▸ Description of the task: Produce an exact copy of the first line of the data below and each line after it, please, up to and including the one with "Familienbildung (122, 2314)".

▸ Data provided:
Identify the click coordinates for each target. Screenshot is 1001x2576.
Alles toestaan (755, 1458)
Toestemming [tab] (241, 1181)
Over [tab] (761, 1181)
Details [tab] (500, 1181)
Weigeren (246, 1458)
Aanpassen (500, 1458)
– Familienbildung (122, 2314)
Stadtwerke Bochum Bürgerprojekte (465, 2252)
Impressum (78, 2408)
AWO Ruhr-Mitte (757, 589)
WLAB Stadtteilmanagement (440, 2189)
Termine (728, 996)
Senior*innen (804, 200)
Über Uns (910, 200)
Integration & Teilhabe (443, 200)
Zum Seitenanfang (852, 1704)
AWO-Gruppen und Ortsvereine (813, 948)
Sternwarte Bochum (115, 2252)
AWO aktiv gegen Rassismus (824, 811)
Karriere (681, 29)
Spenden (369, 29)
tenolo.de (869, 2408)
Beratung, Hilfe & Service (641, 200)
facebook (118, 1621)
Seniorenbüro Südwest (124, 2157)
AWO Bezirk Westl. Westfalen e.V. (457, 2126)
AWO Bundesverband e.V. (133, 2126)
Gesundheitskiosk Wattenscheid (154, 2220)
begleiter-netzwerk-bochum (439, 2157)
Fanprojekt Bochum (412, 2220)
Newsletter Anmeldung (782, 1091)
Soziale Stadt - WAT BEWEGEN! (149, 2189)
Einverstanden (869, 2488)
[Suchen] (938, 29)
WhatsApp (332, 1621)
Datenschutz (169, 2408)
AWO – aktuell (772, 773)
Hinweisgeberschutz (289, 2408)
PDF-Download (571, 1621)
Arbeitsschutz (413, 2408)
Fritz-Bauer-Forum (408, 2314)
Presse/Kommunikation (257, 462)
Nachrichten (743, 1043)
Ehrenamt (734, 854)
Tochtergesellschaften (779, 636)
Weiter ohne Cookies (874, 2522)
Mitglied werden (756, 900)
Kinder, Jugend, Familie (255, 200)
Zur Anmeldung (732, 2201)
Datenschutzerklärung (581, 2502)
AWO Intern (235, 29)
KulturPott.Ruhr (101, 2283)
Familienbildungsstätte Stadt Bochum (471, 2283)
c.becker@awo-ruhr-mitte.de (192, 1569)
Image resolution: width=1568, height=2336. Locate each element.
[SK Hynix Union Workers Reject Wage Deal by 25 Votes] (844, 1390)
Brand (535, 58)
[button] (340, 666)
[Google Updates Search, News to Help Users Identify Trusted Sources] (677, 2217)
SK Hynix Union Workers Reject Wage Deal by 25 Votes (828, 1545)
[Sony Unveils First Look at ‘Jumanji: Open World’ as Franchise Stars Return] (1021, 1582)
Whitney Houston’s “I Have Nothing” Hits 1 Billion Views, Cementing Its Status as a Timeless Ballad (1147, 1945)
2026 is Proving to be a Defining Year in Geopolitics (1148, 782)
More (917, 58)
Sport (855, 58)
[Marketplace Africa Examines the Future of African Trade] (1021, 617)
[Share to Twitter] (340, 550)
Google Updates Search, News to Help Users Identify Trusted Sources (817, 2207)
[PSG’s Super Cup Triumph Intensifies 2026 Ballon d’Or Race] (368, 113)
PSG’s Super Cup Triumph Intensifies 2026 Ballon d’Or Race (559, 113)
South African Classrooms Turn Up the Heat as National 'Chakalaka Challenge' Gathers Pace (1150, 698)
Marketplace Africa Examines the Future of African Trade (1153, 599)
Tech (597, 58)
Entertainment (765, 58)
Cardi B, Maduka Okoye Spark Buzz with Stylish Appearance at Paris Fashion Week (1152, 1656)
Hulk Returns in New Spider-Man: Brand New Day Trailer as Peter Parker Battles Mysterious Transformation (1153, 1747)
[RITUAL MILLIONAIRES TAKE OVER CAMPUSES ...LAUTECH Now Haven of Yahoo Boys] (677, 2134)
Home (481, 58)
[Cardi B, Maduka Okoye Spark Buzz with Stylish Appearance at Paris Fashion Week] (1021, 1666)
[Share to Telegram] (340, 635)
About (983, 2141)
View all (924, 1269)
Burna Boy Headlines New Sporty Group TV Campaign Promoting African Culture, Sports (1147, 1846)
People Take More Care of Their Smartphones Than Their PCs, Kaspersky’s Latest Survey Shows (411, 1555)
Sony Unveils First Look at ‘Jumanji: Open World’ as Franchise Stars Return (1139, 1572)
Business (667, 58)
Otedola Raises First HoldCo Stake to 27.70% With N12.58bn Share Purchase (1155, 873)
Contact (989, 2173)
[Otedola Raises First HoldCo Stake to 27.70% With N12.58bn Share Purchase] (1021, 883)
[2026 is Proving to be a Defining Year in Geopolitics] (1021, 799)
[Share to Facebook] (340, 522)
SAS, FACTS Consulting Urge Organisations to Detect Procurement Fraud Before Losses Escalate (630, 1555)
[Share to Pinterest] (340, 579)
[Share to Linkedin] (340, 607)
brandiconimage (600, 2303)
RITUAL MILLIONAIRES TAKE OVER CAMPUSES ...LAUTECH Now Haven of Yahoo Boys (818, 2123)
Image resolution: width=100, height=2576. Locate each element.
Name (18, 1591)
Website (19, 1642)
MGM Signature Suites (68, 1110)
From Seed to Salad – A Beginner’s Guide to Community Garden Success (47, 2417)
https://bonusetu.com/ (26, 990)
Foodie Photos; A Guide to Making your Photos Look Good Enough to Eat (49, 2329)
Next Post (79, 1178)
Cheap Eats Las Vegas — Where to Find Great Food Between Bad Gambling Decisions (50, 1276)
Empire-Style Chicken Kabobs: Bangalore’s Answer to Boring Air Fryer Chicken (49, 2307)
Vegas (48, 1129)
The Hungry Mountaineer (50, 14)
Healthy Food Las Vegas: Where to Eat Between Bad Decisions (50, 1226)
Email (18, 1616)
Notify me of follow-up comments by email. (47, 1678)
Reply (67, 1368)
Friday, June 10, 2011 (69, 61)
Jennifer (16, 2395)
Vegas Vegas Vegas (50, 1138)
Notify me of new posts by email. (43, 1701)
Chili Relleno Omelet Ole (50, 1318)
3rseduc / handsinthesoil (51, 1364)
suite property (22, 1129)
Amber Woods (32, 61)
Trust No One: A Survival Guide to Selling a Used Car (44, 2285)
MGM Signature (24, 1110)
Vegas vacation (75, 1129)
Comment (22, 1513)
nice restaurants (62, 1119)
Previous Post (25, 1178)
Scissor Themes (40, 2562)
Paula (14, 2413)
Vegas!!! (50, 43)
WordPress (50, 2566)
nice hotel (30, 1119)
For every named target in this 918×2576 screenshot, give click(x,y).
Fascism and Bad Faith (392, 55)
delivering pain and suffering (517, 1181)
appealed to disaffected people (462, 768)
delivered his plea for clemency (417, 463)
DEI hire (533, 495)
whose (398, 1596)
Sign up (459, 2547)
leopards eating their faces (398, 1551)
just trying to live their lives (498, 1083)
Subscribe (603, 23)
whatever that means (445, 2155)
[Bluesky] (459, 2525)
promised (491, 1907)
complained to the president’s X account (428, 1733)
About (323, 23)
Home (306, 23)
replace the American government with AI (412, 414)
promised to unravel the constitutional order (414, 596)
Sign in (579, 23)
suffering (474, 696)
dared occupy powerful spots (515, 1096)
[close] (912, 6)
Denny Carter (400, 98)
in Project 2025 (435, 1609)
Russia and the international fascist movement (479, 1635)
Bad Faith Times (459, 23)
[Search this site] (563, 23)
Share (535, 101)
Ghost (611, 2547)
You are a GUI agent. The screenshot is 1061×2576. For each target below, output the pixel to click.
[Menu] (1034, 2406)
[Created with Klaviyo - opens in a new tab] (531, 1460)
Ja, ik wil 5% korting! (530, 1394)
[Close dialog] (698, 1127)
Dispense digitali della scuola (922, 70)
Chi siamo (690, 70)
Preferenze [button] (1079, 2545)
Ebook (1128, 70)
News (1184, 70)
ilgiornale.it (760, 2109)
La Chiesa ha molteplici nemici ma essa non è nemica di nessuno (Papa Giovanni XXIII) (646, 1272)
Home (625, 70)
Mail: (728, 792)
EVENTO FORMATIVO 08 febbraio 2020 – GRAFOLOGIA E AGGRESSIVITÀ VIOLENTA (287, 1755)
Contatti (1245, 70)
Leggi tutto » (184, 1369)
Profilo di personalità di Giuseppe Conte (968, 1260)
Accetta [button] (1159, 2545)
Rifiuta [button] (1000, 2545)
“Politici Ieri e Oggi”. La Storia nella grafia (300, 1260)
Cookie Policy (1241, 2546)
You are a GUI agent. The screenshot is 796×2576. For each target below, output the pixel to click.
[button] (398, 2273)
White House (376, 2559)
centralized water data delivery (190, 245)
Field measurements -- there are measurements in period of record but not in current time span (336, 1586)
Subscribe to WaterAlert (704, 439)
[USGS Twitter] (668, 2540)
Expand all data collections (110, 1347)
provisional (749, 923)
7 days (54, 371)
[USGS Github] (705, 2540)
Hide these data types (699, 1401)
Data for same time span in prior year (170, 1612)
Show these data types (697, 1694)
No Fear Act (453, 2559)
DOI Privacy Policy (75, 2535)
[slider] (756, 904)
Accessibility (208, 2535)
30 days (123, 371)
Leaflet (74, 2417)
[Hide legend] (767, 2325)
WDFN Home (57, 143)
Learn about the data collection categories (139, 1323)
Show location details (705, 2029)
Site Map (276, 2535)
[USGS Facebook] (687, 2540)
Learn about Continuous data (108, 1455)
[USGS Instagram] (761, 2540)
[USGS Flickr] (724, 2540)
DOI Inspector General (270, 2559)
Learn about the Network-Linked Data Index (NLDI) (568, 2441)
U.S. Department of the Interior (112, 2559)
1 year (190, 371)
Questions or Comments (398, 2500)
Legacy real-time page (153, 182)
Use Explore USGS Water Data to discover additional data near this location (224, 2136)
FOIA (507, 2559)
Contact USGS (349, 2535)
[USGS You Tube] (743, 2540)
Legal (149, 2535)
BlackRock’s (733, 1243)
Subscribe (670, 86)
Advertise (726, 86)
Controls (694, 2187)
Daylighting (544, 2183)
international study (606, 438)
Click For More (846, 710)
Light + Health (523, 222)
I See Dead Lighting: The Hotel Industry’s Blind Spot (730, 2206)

▸ Answer for the task:
Identify the click coordinates for each target. Screenshot is 1001x2576.
Alles toestaan (755, 1458)
Toestemming [tab] (241, 1181)
Over [tab] (761, 1181)
Details [tab] (500, 1181)
Weigeren (246, 1458)
Aanpassen (500, 1458)
– Familienbildung (122, 2314)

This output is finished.